* **ASSIGNMENT**: From the line containing "Given: Open the Insert menu" down to the last line of the material, output each line exactly as it appears, excluding pictures.

* **RECORDS PROVIDED**:
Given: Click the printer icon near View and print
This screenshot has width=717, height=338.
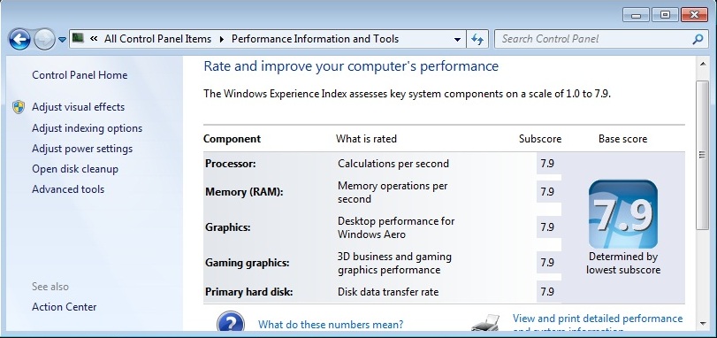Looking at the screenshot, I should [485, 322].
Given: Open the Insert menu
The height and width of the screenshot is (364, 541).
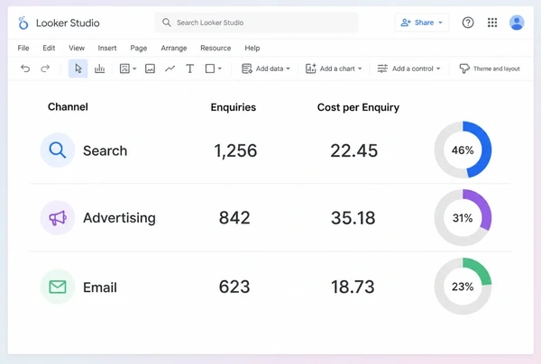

* **EXERCISE RESULT**:
Given: Open the Insert menu
The height and width of the screenshot is (364, 541).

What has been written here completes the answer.